Data mining and data modeling are hot topics and are under fast development. Because of its wide applications and rich research contents, a lot of practitioners and academics are attracted to work on these areas. In the view of promoting the communications and collaborations among the practitioners and researchers in Hong Kong, a two-day workshop on data mining and modeling was held on 27-28 June 2002. Prof. Ngaiming Mok, the Director of the Institute of Mathematical Research, The University of Hong Kong and Prof. Tze Leung Lai, Stanford University and the C.V. Starr Professor of the University of Hong Kong initialized the workshop. The workshop was organized by Dr. Michael Kwok-Po Ng, Department of Mathematics, The University of Hong Kong, and supported by the Institute of Mathematical Research and Hong Kong Mathematical Society. The two-day workshop is the first workshop on data mining and modeling in Hong Kong. It aims at promoting research interest in mathematical, statistical and computational methods and models in data mining for computer scientists, mathematicians, engineers and statisticians to foster contacts and inter-flow.
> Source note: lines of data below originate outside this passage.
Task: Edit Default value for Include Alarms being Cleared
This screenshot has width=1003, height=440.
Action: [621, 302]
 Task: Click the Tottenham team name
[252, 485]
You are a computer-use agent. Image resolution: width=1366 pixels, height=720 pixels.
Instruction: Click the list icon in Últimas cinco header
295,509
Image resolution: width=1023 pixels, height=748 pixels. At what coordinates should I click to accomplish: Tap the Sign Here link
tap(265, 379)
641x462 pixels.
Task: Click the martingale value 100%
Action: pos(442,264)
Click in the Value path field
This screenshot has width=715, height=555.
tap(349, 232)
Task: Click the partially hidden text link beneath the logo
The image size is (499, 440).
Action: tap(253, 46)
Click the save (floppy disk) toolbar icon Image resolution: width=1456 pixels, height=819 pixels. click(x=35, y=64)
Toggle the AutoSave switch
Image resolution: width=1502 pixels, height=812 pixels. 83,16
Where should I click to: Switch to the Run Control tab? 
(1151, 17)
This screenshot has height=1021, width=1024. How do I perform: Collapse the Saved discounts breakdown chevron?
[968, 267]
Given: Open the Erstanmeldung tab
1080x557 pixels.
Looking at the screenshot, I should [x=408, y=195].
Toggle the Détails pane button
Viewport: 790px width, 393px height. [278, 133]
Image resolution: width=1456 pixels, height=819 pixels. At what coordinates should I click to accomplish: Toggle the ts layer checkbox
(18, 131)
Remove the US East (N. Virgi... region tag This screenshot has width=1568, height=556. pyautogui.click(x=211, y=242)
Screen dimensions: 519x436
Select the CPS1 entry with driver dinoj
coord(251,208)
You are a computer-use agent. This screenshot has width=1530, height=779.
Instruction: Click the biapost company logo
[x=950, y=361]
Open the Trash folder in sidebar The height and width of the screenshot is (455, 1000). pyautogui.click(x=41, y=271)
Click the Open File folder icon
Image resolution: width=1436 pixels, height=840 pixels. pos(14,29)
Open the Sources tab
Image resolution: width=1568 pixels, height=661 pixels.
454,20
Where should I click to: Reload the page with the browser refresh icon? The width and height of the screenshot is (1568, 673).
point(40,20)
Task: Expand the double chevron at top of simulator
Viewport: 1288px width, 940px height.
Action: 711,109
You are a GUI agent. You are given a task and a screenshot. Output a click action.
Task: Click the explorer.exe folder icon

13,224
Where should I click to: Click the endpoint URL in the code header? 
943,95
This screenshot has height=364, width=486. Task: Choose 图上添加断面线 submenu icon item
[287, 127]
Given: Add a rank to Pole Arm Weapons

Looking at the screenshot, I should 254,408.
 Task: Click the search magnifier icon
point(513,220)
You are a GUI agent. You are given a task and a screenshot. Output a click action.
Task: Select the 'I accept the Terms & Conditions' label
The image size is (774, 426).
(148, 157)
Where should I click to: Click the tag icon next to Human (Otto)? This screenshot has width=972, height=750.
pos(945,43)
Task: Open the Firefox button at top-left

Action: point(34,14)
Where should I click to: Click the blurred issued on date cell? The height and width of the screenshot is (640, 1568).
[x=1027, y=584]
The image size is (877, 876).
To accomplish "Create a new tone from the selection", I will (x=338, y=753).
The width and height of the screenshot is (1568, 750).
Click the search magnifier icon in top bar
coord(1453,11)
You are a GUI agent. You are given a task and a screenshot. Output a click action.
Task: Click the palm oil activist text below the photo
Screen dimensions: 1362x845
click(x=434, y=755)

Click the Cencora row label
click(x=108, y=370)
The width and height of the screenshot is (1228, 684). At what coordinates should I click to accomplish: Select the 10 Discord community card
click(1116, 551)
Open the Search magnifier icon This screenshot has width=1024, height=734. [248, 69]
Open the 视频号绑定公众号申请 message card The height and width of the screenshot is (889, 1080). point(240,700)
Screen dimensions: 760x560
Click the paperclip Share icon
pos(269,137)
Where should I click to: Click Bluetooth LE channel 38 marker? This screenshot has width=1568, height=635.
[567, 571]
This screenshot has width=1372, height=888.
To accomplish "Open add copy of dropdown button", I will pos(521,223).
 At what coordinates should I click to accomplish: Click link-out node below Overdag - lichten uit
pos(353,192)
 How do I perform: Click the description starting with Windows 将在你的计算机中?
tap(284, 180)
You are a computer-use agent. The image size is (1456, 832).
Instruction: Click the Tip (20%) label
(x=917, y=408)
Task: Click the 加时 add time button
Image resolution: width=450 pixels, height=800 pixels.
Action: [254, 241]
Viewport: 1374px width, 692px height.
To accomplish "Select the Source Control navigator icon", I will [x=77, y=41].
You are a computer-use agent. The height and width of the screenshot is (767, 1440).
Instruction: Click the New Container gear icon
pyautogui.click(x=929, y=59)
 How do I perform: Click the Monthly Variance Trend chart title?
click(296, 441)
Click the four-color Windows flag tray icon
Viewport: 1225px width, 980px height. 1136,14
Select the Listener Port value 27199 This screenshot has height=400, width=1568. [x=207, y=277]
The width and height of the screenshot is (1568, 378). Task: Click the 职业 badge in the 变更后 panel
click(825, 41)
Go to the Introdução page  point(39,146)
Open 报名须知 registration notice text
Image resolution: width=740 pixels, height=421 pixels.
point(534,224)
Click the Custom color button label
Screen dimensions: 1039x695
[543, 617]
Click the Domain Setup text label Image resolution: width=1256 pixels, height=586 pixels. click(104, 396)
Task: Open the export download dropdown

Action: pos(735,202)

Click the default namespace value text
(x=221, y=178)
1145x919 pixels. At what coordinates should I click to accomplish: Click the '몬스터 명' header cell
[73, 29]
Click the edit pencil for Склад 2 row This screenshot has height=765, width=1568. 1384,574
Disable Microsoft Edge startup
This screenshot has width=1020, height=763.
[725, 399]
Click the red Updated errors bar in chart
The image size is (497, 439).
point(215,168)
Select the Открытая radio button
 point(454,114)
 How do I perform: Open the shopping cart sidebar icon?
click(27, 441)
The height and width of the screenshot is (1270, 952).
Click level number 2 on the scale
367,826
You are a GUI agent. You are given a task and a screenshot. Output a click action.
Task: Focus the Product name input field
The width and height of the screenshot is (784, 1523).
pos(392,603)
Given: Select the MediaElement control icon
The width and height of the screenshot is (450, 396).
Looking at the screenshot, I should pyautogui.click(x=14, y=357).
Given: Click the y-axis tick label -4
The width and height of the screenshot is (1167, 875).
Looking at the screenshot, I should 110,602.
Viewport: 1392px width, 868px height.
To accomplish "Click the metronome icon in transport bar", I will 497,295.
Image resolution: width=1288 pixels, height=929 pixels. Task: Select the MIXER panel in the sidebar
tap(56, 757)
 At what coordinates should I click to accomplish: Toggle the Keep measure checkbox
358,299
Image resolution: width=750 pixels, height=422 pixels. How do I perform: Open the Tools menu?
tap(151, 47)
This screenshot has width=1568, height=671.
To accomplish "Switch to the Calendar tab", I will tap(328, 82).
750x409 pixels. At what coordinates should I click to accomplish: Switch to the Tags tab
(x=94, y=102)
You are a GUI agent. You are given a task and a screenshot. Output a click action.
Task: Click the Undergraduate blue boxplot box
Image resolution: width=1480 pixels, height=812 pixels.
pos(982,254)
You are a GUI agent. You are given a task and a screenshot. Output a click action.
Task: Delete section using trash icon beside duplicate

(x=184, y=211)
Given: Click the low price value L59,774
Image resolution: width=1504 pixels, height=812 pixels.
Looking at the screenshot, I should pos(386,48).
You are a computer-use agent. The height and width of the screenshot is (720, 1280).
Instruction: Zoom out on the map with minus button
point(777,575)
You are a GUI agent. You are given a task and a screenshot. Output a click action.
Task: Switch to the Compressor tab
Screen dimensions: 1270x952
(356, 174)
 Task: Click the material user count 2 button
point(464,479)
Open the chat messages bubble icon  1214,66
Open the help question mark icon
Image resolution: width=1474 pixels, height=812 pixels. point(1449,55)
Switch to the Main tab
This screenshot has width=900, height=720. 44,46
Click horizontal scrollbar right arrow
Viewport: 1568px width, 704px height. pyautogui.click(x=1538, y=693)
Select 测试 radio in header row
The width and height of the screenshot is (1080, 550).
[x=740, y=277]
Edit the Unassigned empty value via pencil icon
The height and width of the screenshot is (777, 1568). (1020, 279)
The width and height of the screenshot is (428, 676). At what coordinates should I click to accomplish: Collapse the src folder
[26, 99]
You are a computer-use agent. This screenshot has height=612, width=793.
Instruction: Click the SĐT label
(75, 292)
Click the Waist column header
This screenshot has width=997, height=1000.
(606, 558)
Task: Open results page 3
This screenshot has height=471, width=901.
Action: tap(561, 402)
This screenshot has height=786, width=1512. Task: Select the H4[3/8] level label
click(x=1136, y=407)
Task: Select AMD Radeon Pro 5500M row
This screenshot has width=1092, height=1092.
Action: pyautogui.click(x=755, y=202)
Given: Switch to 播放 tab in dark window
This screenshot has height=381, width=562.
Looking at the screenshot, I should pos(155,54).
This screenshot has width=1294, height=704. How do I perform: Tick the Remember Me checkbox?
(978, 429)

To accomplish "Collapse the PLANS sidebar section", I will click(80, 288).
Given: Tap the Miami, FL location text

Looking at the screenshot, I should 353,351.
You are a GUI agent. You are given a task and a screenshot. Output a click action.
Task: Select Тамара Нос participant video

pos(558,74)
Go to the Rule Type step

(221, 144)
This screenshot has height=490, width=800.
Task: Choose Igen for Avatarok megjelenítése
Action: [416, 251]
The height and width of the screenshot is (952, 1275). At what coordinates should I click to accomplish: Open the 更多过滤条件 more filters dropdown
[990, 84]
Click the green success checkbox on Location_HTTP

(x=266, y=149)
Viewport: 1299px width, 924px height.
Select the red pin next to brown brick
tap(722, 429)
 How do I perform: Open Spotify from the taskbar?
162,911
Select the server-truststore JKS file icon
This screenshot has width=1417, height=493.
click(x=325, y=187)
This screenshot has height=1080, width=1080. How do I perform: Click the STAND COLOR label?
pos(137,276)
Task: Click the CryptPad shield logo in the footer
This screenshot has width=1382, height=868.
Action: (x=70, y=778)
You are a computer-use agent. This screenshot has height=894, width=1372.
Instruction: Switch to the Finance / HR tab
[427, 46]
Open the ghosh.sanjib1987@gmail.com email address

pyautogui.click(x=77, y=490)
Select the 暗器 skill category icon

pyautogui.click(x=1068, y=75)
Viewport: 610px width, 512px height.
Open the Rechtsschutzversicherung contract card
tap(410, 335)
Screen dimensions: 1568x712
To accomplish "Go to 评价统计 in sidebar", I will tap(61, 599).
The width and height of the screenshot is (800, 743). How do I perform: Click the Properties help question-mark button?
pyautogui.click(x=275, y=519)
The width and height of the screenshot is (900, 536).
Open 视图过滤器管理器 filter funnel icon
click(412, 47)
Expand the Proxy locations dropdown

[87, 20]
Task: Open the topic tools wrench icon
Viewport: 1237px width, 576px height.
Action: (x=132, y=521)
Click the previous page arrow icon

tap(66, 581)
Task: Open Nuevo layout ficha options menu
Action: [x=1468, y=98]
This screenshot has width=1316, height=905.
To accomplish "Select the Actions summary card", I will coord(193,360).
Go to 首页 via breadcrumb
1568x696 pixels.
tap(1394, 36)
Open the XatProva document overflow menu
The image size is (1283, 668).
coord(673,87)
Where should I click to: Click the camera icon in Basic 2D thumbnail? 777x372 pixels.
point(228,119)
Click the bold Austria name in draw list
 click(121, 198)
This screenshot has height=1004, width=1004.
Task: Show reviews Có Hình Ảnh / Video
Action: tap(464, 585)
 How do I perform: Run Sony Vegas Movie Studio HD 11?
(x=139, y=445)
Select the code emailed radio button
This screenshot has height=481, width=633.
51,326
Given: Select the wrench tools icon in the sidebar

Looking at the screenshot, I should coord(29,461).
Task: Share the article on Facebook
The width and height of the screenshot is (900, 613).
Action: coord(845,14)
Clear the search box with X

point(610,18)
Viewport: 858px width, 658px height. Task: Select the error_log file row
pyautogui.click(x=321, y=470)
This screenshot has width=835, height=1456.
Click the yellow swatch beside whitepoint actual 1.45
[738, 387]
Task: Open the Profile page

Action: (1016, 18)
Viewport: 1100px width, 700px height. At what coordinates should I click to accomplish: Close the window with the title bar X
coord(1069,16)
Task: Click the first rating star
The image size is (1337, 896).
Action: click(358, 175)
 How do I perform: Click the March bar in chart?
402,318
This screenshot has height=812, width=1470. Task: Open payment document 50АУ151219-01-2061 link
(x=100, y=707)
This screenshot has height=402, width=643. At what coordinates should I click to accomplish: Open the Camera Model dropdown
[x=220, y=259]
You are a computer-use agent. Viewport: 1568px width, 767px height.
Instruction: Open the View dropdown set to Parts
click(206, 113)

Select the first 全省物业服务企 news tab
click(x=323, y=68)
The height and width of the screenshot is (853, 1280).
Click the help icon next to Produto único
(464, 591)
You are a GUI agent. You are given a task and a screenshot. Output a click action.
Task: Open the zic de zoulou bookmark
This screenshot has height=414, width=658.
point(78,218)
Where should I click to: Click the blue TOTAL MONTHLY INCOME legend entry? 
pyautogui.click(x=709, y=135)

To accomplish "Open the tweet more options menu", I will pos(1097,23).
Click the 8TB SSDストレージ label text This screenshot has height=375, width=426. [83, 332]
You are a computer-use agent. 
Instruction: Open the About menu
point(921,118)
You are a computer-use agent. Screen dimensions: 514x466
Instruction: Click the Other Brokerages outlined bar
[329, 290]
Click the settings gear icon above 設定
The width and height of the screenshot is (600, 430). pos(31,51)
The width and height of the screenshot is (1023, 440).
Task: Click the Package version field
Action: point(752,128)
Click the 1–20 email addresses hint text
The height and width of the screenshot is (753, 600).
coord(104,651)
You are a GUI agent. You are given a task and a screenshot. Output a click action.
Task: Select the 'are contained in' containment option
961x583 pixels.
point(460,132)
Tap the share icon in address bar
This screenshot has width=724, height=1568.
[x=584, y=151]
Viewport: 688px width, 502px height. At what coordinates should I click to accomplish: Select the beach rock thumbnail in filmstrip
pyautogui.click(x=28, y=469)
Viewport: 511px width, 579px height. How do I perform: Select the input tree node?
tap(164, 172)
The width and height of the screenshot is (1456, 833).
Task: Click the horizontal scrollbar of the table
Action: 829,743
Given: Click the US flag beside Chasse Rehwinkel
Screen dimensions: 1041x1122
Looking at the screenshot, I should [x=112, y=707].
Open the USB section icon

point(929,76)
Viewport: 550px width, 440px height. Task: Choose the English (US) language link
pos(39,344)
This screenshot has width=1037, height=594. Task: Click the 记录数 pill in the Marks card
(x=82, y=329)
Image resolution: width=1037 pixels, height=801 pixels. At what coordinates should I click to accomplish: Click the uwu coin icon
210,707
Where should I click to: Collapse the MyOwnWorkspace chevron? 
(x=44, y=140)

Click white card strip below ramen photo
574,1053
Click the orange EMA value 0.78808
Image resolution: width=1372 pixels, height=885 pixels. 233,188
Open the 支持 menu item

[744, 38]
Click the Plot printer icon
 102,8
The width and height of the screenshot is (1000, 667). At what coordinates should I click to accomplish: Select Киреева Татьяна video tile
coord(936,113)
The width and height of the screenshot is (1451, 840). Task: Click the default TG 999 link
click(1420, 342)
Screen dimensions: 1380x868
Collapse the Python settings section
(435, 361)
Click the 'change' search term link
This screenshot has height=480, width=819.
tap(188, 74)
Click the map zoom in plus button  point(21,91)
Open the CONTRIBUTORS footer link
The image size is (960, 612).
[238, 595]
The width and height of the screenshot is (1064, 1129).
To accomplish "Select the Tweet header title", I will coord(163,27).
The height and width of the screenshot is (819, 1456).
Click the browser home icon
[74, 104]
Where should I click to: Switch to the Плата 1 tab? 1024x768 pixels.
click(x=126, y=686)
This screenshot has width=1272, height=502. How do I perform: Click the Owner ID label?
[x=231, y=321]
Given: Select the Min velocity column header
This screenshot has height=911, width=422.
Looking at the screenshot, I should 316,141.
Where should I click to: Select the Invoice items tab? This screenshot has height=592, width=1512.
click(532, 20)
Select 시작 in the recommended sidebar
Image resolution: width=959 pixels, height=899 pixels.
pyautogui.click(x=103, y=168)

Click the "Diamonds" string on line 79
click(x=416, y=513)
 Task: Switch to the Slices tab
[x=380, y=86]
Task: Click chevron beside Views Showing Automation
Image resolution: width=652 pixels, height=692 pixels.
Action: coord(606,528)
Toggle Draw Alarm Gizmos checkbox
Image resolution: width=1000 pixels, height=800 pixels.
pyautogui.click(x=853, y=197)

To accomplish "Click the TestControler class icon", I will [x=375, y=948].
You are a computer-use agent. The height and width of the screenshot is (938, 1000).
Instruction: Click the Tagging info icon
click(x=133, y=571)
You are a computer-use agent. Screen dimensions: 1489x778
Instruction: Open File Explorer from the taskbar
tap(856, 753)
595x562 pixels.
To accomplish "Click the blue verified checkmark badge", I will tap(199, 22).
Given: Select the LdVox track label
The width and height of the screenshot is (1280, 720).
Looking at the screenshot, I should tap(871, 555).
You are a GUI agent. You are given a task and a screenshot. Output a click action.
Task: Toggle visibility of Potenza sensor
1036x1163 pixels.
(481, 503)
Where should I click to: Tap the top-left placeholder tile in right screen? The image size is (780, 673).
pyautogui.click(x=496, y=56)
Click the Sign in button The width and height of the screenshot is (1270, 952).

This book contains selected papers presented in the workshop. The papers fall into two main categories: data mining and data modeling. Data mining papers contain pattern discovery, clustering algorithms, classification and practical applications in stock market. Data modeling papers deal with neural network models, time series models, statistical models and practical applications. In the following, we give brief summaries for individual paper.
The problem of mining frequent sequences is to extract frequently occurring subsequences in a sequence database. Many algorithms have been proposed to solve the problem efficiently. Kao and Zhang survey several notable algorithms for mining frequent sequences, and analyze their characteristics.
Feng et al. discuss the gene selection problem which is an important issue in microarray data analysis and has critical implications for the discovery of genes related to serious diseases. They propose a Fisher optimization model in gene selection and uses Fisher linear discriminant in classification. They also demonstrated the validity of this method by using public data.